▶ Exercise aim:
All lines below between the line with "The width and height of the screenshot is (476, 470)." and the line with "This screenshot has height=487, width=691.", including both, must be copied exactly, and the pictures must be omitted.

▶ The data:
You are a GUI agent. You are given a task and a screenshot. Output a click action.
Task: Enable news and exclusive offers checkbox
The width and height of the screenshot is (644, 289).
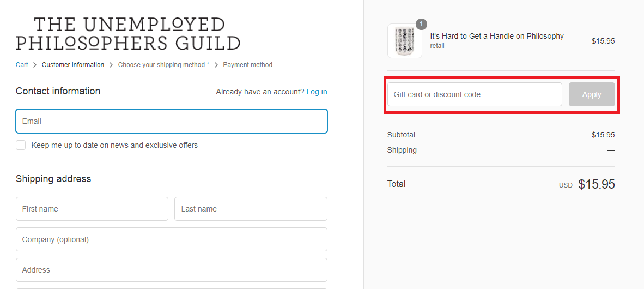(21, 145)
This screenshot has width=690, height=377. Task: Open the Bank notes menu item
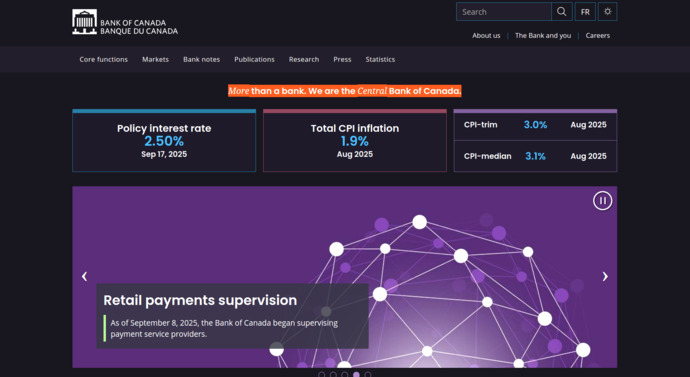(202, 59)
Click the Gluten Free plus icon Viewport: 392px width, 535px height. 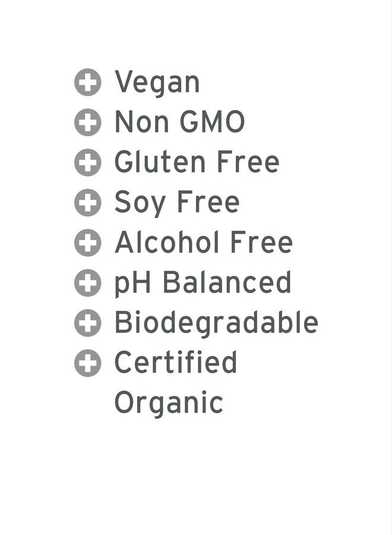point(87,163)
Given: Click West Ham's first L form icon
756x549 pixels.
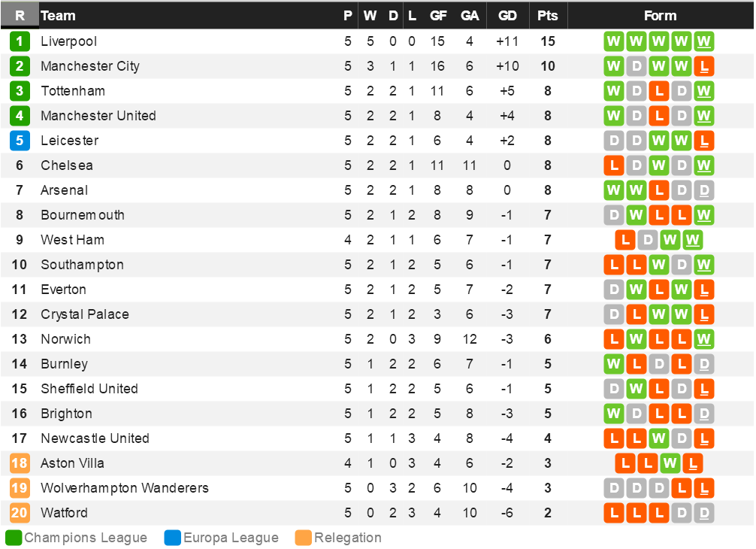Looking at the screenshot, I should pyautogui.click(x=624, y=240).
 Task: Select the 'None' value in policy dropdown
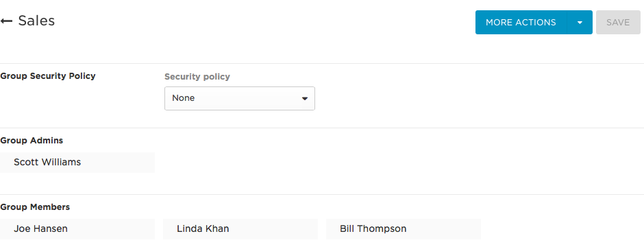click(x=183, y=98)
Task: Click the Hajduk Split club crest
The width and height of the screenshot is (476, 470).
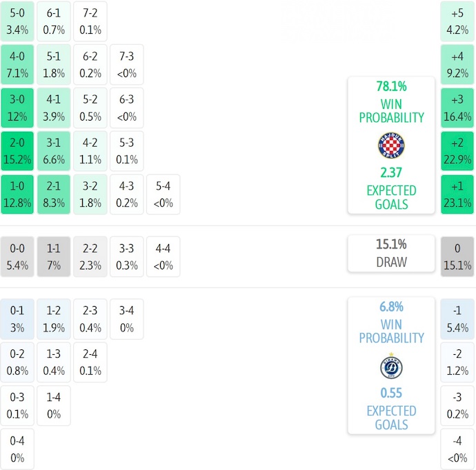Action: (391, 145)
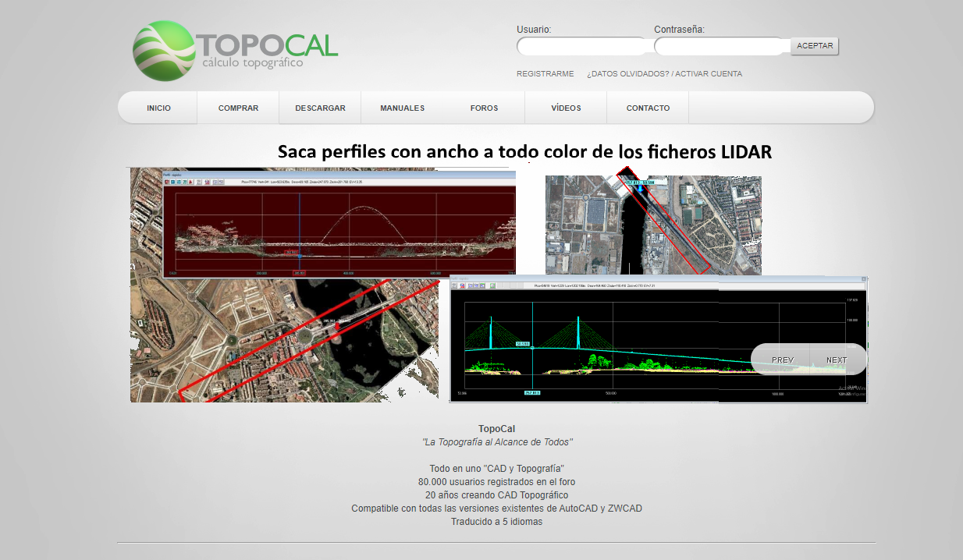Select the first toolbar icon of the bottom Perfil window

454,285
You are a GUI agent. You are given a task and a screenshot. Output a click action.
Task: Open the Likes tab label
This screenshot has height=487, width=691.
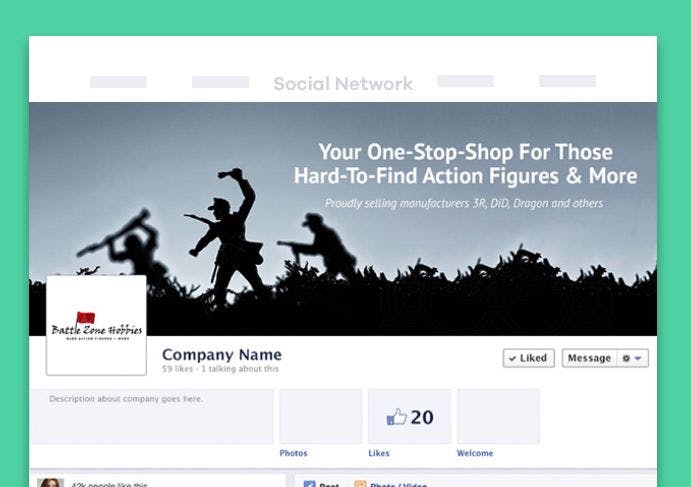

--

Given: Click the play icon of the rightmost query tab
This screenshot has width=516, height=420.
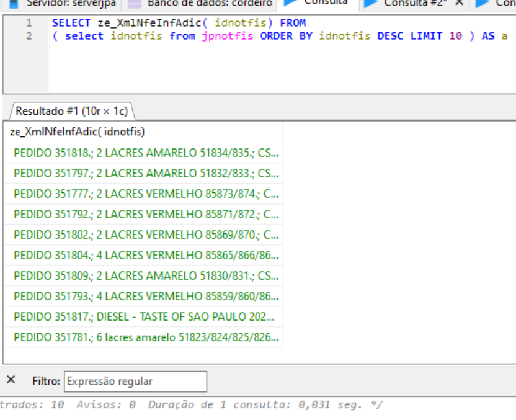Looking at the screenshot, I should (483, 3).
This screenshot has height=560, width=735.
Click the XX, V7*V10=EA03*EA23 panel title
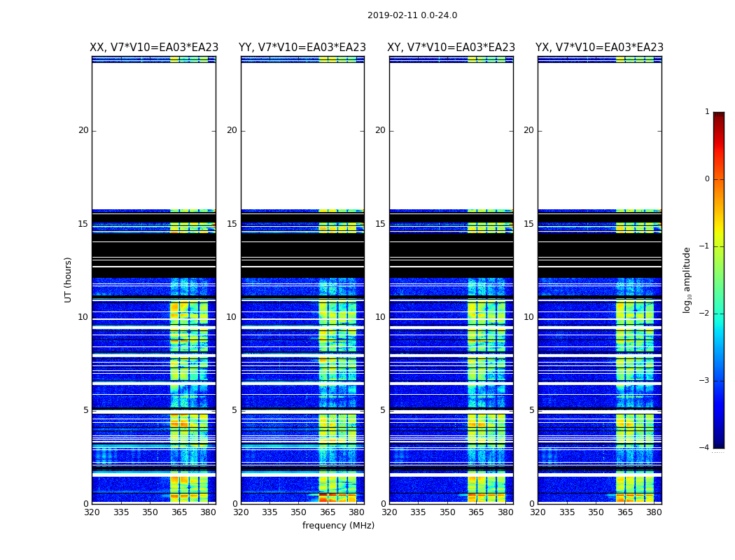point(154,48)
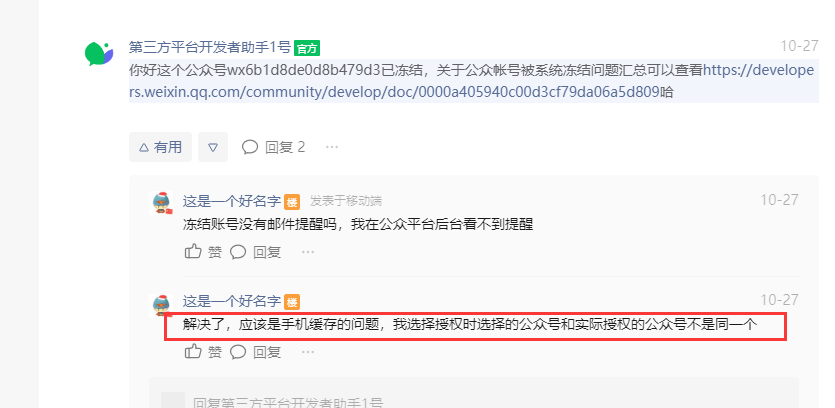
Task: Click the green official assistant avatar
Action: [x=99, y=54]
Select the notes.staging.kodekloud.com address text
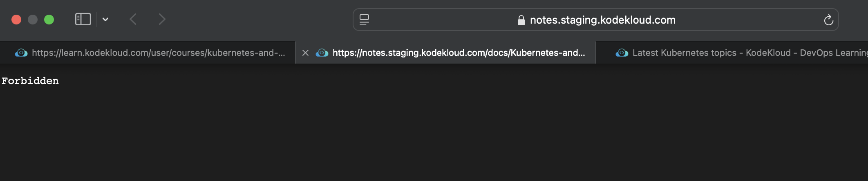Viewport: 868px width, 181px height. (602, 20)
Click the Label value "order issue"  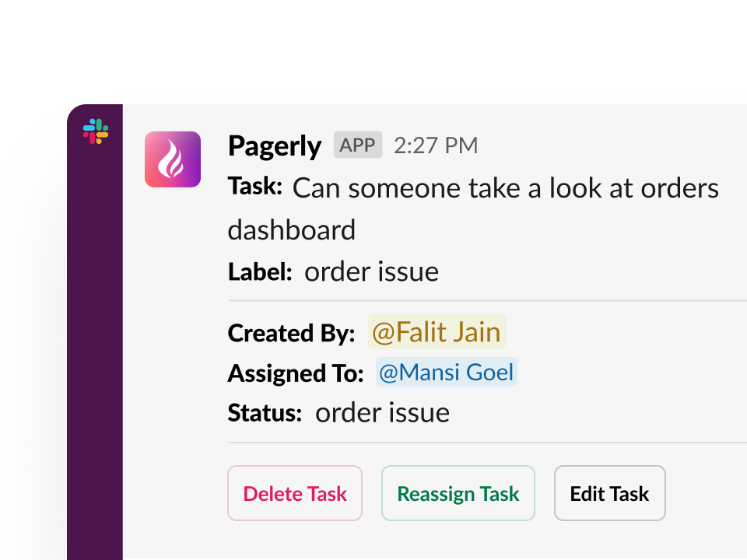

▶ Result below:
The width and height of the screenshot is (476, 470).
Action: (391, 145)
Select the first toolbar icon of the bottom Perfil window

454,285
You are a GUI agent. You are given a task and a screenshot. Output a click action.
Task: Open the Likes tab label
This screenshot has height=487, width=691.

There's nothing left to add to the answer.